In the aftermath of the shooting massacre in Orlando, Florida, perpetrated by a domestic terrorist with an apparent affinity for ISIS, and amid the polarizing racial and religious rhetoric coming out of the Donald Trump presidential campaign, some might think that it's a daunting time for a stand-up comedian, especially a Muslim one. But Maysoon Zayid, who has been plumbing uncomfortable topics for humor for years, is up to the challenge.
Zayid, whose family is Palestinian, was born and raised in New Jersey and is no stranger to making lemons out of lemonade. She has cerebral palsy, which has made her the target of hate and prejudice from online bullies, yet she has not shied away from speaking out about her disability or allowed it to define her 16-year career as a performer. She has made the rounds of the talk show circuit, starred in feature films, and both co-founded and appeared in comedy festivals that, among other things, put stereotypes on blast.
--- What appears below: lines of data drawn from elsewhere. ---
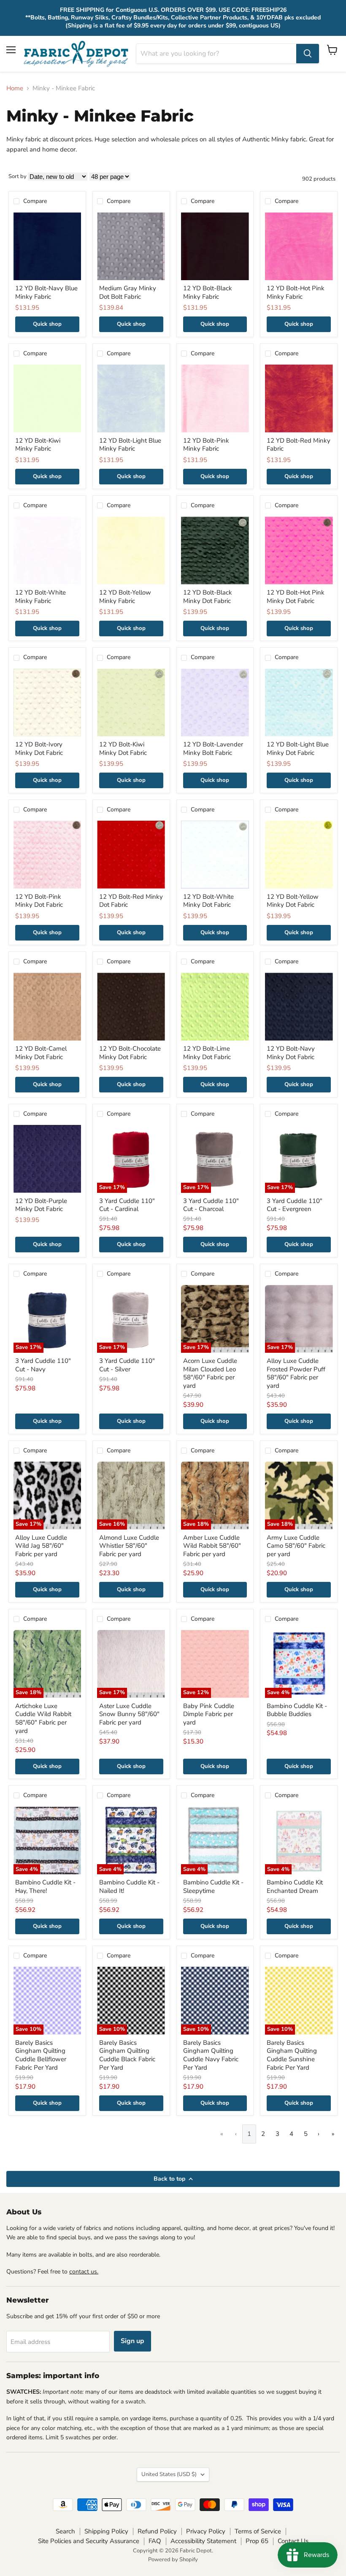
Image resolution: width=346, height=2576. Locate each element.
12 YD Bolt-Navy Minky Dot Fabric (291, 1052)
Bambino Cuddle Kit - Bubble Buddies (297, 1710)
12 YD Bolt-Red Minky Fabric (298, 444)
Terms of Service (258, 2531)
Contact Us (293, 2541)
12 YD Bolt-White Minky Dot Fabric (208, 900)
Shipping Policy (106, 2531)
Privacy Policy (205, 2531)
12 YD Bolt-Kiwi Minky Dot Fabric (123, 748)
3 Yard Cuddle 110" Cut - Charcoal (211, 1205)
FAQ (155, 2541)
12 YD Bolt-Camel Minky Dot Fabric (41, 1052)
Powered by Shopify (173, 2559)
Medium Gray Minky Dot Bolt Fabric (127, 292)
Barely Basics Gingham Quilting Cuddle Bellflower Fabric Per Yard (40, 2055)
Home (14, 88)
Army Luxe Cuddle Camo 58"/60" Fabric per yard (296, 1545)
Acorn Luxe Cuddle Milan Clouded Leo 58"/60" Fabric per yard (210, 1373)
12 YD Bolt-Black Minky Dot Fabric (207, 596)
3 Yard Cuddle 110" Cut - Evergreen (294, 1205)
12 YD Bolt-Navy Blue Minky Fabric (46, 292)
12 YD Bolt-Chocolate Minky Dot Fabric (130, 1052)
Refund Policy (157, 2531)
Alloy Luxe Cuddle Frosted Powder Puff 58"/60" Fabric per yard (296, 1373)
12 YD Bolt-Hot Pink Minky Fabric (295, 292)
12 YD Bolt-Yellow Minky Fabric (125, 596)
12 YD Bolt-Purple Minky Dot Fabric (41, 1205)
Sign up (132, 2341)
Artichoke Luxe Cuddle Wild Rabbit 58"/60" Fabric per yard (43, 1718)
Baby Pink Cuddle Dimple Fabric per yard (208, 1714)
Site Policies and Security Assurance (88, 2541)
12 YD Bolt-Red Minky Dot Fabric (131, 900)
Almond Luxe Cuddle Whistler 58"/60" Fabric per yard (129, 1545)
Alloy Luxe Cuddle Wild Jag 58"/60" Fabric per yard (41, 1545)
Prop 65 (257, 2541)
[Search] (307, 53)
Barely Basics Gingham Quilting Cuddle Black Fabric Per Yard (127, 2055)
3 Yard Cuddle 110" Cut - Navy (43, 1365)
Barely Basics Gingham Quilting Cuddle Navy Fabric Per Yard (210, 2055)
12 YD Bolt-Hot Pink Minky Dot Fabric (295, 596)
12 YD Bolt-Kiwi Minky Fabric (37, 444)
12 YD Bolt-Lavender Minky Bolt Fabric (213, 748)
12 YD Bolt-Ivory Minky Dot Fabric (39, 748)
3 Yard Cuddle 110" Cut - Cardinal (127, 1205)
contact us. (83, 2272)
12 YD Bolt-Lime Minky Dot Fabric (207, 1052)
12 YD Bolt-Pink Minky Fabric (206, 444)
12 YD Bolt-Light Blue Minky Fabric (130, 444)
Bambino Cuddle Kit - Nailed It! (129, 1886)
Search (65, 2531)
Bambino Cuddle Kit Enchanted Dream (295, 1886)
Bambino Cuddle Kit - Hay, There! (45, 1886)
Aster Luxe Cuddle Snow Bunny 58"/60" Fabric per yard (129, 1714)
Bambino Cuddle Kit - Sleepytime (213, 1886)
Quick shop (47, 324)
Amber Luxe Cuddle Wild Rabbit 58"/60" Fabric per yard (212, 1545)
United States (169, 2474)
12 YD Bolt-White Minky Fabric (40, 596)
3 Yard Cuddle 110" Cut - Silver (127, 1365)
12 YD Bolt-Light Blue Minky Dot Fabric (298, 748)
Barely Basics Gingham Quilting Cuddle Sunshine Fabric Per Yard (292, 2055)
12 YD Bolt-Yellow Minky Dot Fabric (293, 900)
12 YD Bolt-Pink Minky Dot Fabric (39, 900)
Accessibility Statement (203, 2541)
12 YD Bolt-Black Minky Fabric (207, 292)
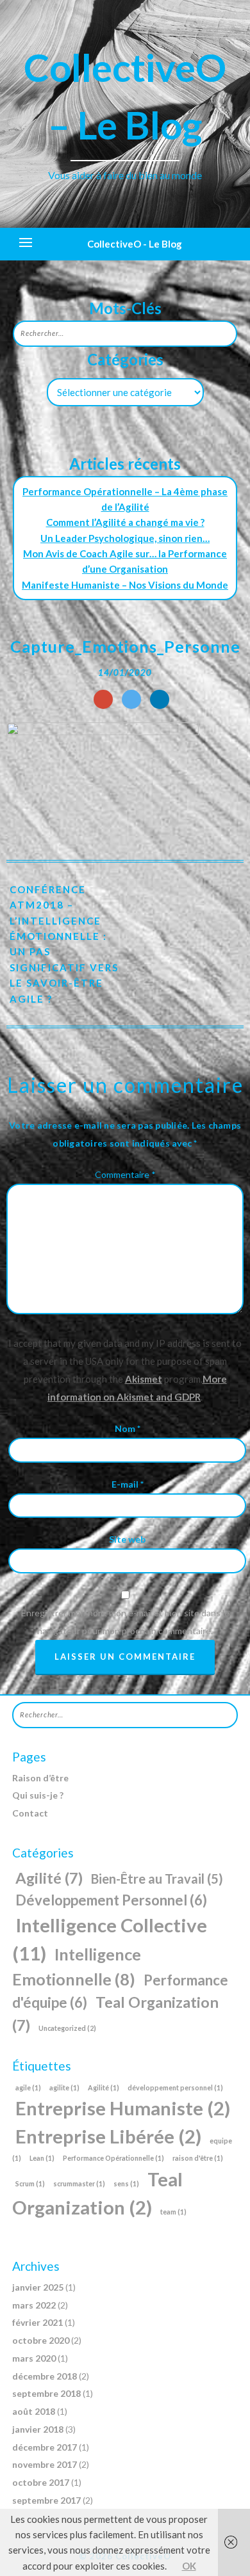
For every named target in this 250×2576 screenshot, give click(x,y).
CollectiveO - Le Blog (134, 244)
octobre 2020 (40, 2340)
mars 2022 (34, 2305)
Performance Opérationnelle (113, 2158)
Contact (30, 1813)
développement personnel (175, 2087)
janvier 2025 (37, 2287)
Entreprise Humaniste (122, 2108)
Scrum (30, 2183)
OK (189, 2566)
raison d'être (197, 2158)
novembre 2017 (44, 2464)
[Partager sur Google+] (103, 699)
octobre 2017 (40, 2482)
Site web (127, 1539)
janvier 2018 (37, 2429)
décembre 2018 (44, 2376)
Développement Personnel (111, 1900)
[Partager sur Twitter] (131, 699)
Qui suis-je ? (37, 1795)
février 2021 (37, 2322)
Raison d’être (40, 1777)
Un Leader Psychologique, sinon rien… (125, 538)
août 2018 (33, 2411)
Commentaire (125, 1174)
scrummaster (79, 2183)
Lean (41, 2158)
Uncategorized (67, 2028)
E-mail (128, 1484)
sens (126, 2183)
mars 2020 (34, 2358)
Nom (127, 1428)
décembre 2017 (44, 2447)
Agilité (49, 1878)
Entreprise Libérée (108, 2136)
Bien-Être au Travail (157, 1878)
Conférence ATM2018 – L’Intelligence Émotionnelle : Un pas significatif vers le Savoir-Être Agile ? (64, 944)
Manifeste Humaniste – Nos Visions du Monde (125, 585)
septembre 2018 (46, 2393)
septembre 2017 (46, 2500)
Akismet (143, 1379)
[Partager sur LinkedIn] (159, 699)
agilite (64, 2087)
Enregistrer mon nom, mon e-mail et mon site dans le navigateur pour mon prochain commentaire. (125, 1621)
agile (28, 2087)
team (173, 2211)
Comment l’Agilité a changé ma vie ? (125, 522)
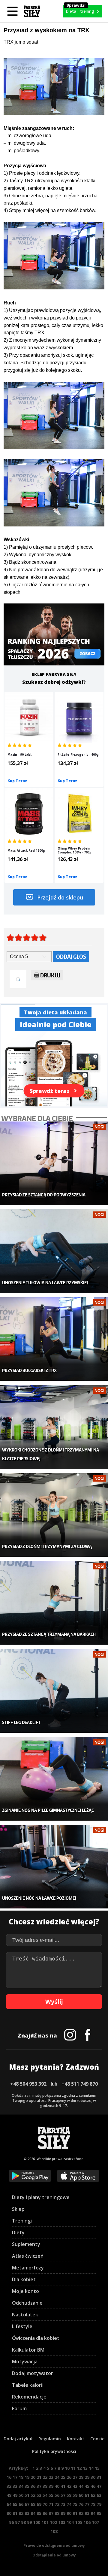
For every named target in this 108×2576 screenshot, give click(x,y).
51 (27, 2495)
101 (45, 2522)
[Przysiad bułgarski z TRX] (54, 1339)
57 (63, 2495)
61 (87, 2495)
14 (91, 2468)
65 (15, 2504)
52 (33, 2495)
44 (81, 2486)
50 (21, 2495)
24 (57, 2477)
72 (57, 2504)
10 (67, 2468)
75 (75, 2504)
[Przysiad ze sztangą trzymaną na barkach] (54, 1603)
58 (69, 2495)
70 (45, 2504)
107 (95, 2522)
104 (70, 2522)
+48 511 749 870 (80, 2084)
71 (51, 2504)
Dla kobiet (24, 2279)
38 (45, 2486)
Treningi (22, 2220)
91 (75, 2513)
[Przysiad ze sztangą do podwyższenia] (54, 1163)
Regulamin (49, 2439)
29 (87, 2477)
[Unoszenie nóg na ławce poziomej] (54, 1866)
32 (9, 2486)
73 (63, 2504)
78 (93, 2504)
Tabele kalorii (28, 2385)
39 (51, 2486)
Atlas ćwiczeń (28, 2256)
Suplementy (26, 2244)
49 (15, 2495)
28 (81, 2477)
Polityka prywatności (54, 2451)
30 (93, 2477)
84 (33, 2513)
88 (57, 2513)
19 (27, 2477)
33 (15, 2486)
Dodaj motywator (32, 2373)
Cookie (97, 2439)
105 (78, 2522)
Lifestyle (22, 2326)
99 (29, 2522)
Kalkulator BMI (29, 2349)
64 (9, 2504)
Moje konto (25, 2291)
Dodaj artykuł (18, 2439)
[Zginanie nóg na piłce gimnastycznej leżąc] (54, 1779)
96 (11, 2522)
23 (51, 2477)
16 (9, 2477)
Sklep (18, 2209)
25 (63, 2477)
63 (99, 2495)
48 (9, 2495)
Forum (19, 2408)
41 (63, 2486)
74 (69, 2504)
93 (87, 2513)
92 (81, 2513)
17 (15, 2477)
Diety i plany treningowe (41, 2197)
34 (21, 2486)
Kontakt (75, 2439)
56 (57, 2495)
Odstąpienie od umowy (54, 2555)
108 (54, 2531)
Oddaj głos (71, 956)
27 (75, 2477)
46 (93, 2486)
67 (27, 2504)
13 (85, 2468)
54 (45, 2495)
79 (99, 2504)
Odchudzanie (27, 2303)
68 (33, 2504)
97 (17, 2522)
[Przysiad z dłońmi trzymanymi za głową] (54, 1515)
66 (21, 2504)
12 (79, 2468)
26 (69, 2477)
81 (15, 2513)
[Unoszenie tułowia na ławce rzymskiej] (54, 1251)
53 (39, 2495)
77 (87, 2504)
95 (99, 2513)
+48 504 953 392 (28, 2084)
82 (21, 2513)
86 (45, 2513)
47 (99, 2486)
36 (33, 2486)
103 (61, 2522)
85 (39, 2513)
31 (99, 2477)
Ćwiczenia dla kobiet (35, 2338)
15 (97, 2468)
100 (36, 2522)
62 (93, 2495)
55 (51, 2495)
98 (23, 2522)
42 (69, 2486)
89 (63, 2513)
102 (53, 2522)
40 (57, 2486)
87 (51, 2513)
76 (81, 2504)
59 (75, 2495)
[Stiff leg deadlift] (54, 1691)
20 (33, 2477)
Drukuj (50, 975)
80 (9, 2513)
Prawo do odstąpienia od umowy (54, 2545)
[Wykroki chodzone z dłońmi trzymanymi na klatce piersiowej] (54, 1427)
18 (21, 2477)
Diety (18, 2232)
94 (93, 2513)
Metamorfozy (28, 2267)
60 (81, 2495)
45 (87, 2486)
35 (27, 2486)
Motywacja (25, 2361)
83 (27, 2513)
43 (75, 2486)
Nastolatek (25, 2314)
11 (73, 2468)
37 (39, 2486)
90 (69, 2513)
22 (45, 2477)
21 (39, 2477)
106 (87, 2522)
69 (39, 2504)
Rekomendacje (29, 2396)
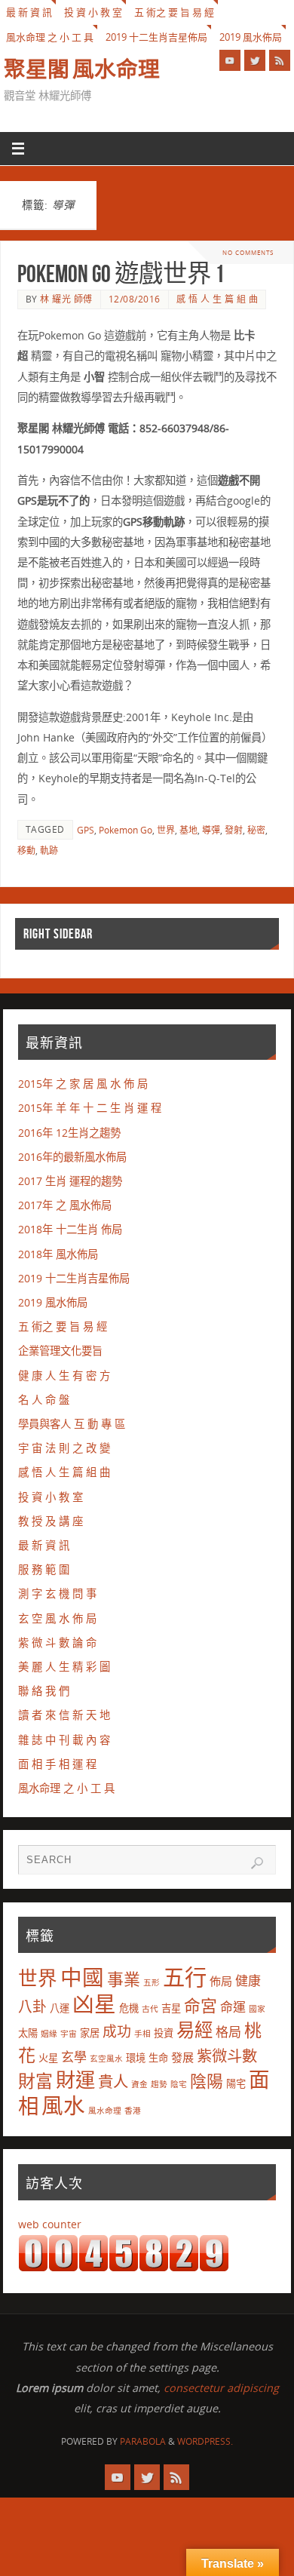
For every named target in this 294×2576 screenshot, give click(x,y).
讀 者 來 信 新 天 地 (64, 1715)
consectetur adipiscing (221, 2388)
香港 (132, 2110)
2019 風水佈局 (250, 37)
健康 (248, 1980)
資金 (139, 2084)
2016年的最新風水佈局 (72, 1157)
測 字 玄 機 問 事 (57, 1593)
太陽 (28, 2033)
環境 (135, 2058)
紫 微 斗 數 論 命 (57, 1642)
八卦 (32, 2006)
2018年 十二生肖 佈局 (70, 1229)
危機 (129, 2008)
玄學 (74, 2056)
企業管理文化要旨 (60, 1350)
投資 (163, 2033)
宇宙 (68, 2033)
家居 (90, 2033)
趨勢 (159, 2084)
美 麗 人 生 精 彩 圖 (64, 1667)
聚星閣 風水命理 (82, 69)
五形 (151, 1982)
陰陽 (206, 2081)
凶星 (94, 2003)
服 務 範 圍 (43, 1569)
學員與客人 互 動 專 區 (71, 1424)
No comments (248, 252)
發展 (182, 2057)
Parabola (143, 2441)
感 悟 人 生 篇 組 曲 (217, 299)
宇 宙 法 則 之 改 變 (64, 1448)
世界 (166, 830)
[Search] (257, 1863)
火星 (48, 2058)
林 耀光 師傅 (66, 299)
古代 (150, 2008)
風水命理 (104, 2110)
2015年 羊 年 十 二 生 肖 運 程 (89, 1108)
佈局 (221, 1980)
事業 (123, 1979)
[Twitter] (254, 60)
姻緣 (49, 2033)
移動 (26, 850)
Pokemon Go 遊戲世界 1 (121, 273)
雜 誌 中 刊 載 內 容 (64, 1740)
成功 (117, 2031)
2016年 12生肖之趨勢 (69, 1132)
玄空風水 (106, 2058)
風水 (63, 2105)
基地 (188, 830)
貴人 (113, 2081)
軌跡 (49, 850)
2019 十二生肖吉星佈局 (156, 37)
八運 (59, 2008)
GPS (85, 830)
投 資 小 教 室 (93, 12)
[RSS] (279, 60)
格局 (228, 2031)
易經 (194, 2029)
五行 (185, 1977)
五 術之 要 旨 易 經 (174, 12)
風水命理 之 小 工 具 (49, 37)
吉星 (171, 2008)
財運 (75, 2079)
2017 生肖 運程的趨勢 (70, 1181)
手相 (142, 2033)
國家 (257, 2008)
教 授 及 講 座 (50, 1521)
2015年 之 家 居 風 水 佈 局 (83, 1083)
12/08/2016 (135, 299)
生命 (158, 2058)
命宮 (200, 2005)
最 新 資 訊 (29, 12)
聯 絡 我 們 (43, 1691)
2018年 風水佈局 (58, 1254)
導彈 (211, 830)
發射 (234, 830)
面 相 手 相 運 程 (57, 1764)
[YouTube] (229, 60)
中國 (82, 1976)
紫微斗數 (227, 2055)
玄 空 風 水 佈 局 (57, 1618)
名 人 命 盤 (43, 1399)
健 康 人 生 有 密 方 (64, 1375)
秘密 (256, 830)
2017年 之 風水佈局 (65, 1205)
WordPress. (205, 2441)
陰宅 (178, 2084)
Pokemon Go (125, 830)
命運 (233, 2007)
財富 (35, 2080)
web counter (49, 2224)
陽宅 (236, 2083)
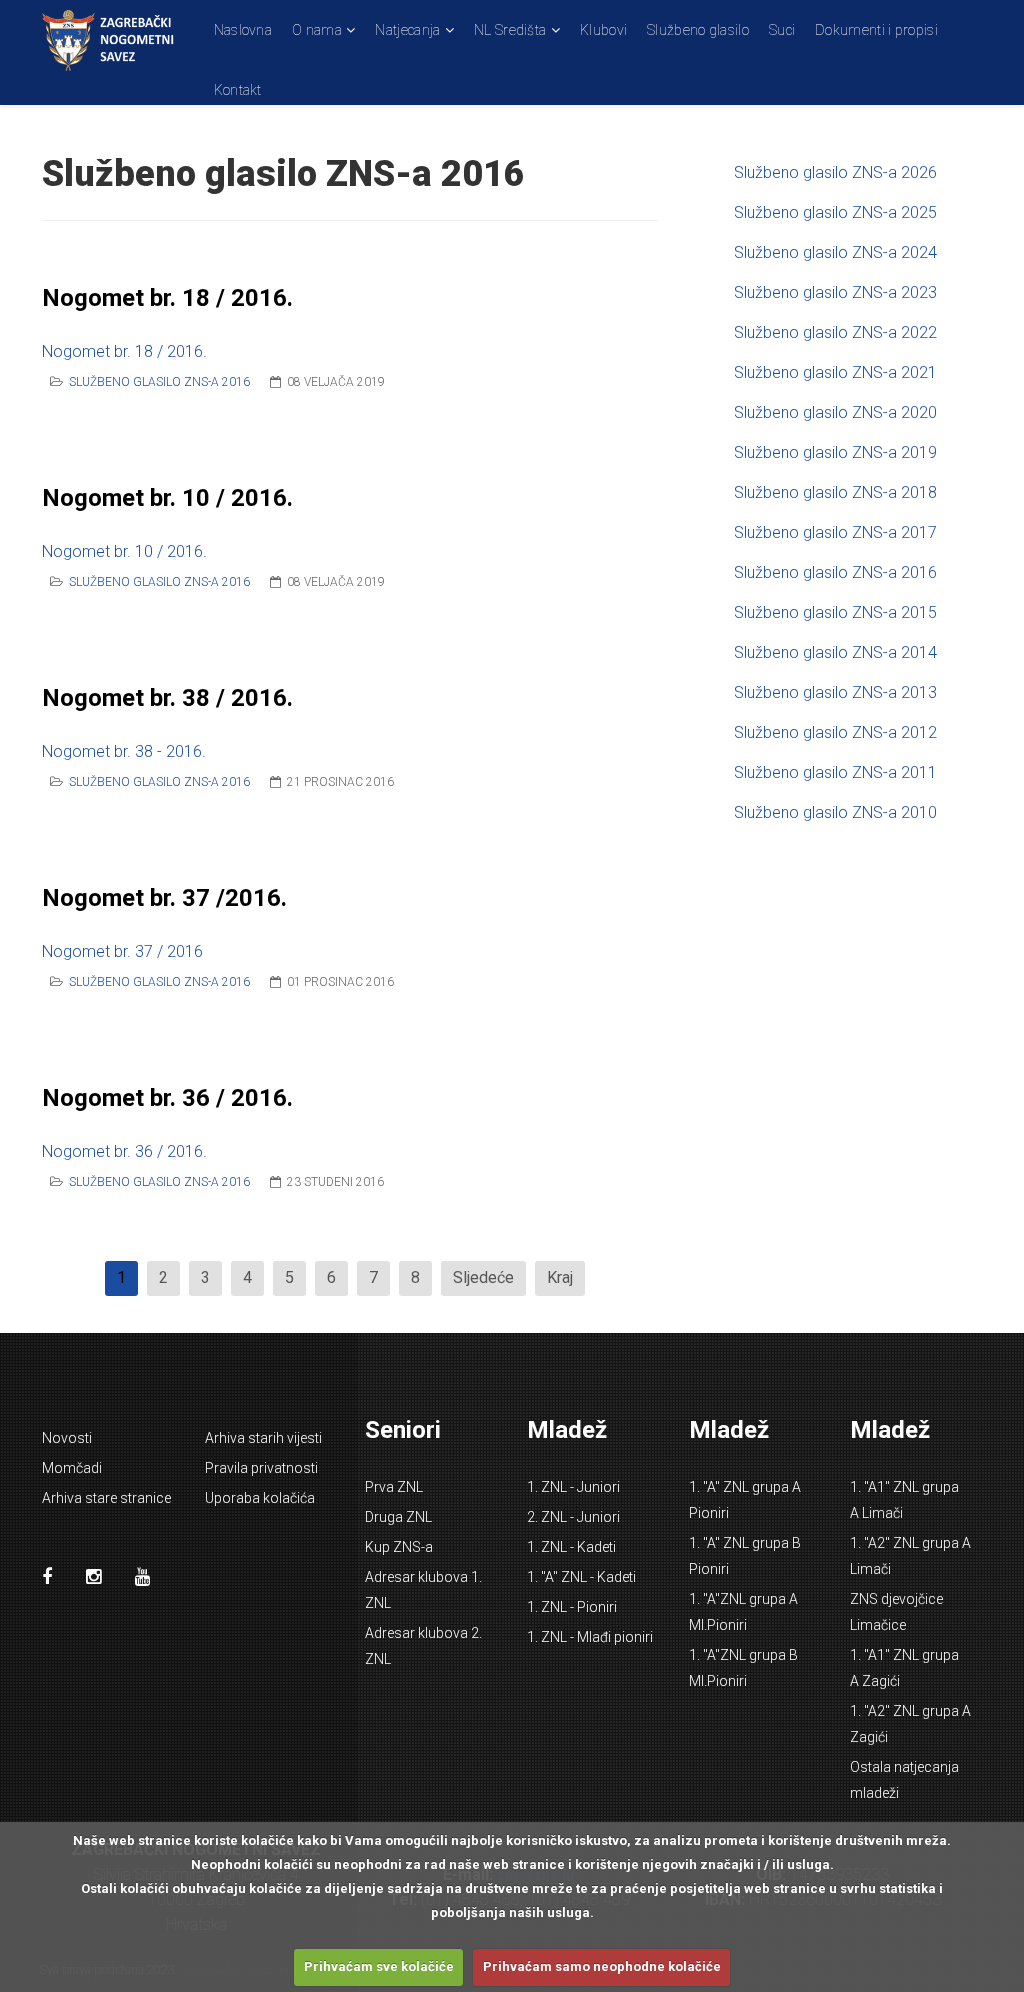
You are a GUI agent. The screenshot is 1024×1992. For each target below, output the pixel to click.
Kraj (560, 1277)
Today, she is taking aim, not just at Trump, but the pervasive climate of Islamophobia in the U.S.
"As a comedian, Trump is comedy gold, and he almost makes my job too easy ... the stuff that comes out of his mouth is a precious commodity," she told NBC News on Friday. "But as a Muslim public figure and especially as a woman who's been doing comedy for years -- including doing comedy post-9/11 -- I've never felt more unsafe. I've never received more threats through social media than during this past year of Trump's insane ride."
"The reality is this is incitement, and incitement can have real-life effects," she added.
Besides the kind of vitriol invoking sexual violence that so many outspoken women are subjected to, Zayid said she has been told to go back to her own country (although she was born in the U.S.) and taunted with the phrase "the only good Muslim is a dead Muslim." And in the wake of the murder on Thursday of British lawmaker Jo Cox, allegedly by a man with suspected links to anti-immigrant, neo-Nazi groups, Zayid realizes the stakes for taking a stand couldn't be higher.
"I try to have layers in my comedy where I'm not trying to preach to anyone. I'm not here to impose Sharia law, and I'm not here to have a message about disability being inspirational -- I'm here to make people laugh," she said. "But when I can layer things and make people not only laugh but question, make people not only laugh but be offended ... I have to do that."
Still, despite the outcry from many Muslims in the U.S. and around the globe over Trump's proposal to ban Muslims from emigrating to the U.S. and his more recent assertion that the community may be deliberately providing sanctuary for terrorists, he remains the presumptive Republican presidential nominee and a legitimate threat to win the White House. Zayid has an interesting theory as to why Trump has remained relatively Teflon in the year since he first announced his 2016 run.
"I think he represents what a lot of people were thinking after Obama got elected twice," she said. "I think there's a backlash against minorities in this country and that part of what caused that was the fact that a black man became president. And a certain portion of the privileged population think their privilege is at stake, and they want it back. When they think of 'old' America, they think of glory, and when minorities think of America, we think of a world without the Americans with Disabilities Act. We think of segregation and Jim Crow."
Media coverage of Trump, particularly his controversial mocking of a disabled New York Times reporter, has been a real source of frustration for Zayid, as has the preoccupation with the religious background and mental state of Orlando gunman Omar Mateen. Meanwhile, she believes too many Americans want to ignore looking honestly at their own complicity in the bombing deaths of thousands of people in the Middle East.
"The majority of mass shootings [are] committed by non-Muslims," she said. "We have been sold a Muslim boogeyman. We are buying into it, and we are terrified, and that terror is causing people to lash out at comedians like myself or women wearing hijabs, or anyone who seems to defend equality for Muslims worldwide." And yet, Zayid has not allowed the climate of the past few months to dampen her spirit or her mostly comedic outlook on life.
"I'm born with a disability. I've just always had a sense of humor. I think that it's just inherent in my personality that when things anger me or when things offend me, that the way that I express myself is in a comedic way -- it's always been my way. And it's the only way I know how to deal with stuff that I think otherwise would break me," she said. "I have the ability to go on stage and recognize the fact that a portion of my fellow Americans no longer want me to live. If I let that consume me, I'd be too scared to go stage -- it would destroy me. So instead, in order to empower myself, I make it a joke. Because that gives me back my power, and it doesn't put me at the mercy of bullies and trolls who hate rather than laugh."
"I think that in America, we have a real opportunity to shift in the fall," Zayid added. "I think that if Donald Trump loses, which I hope he does, that this is a period in our history that we'll look back on and have kind of hindsight be 20/20, where people who weren't appalled at the time now look back ashamed that they allowed any of this to happen. But there is no overnight fix."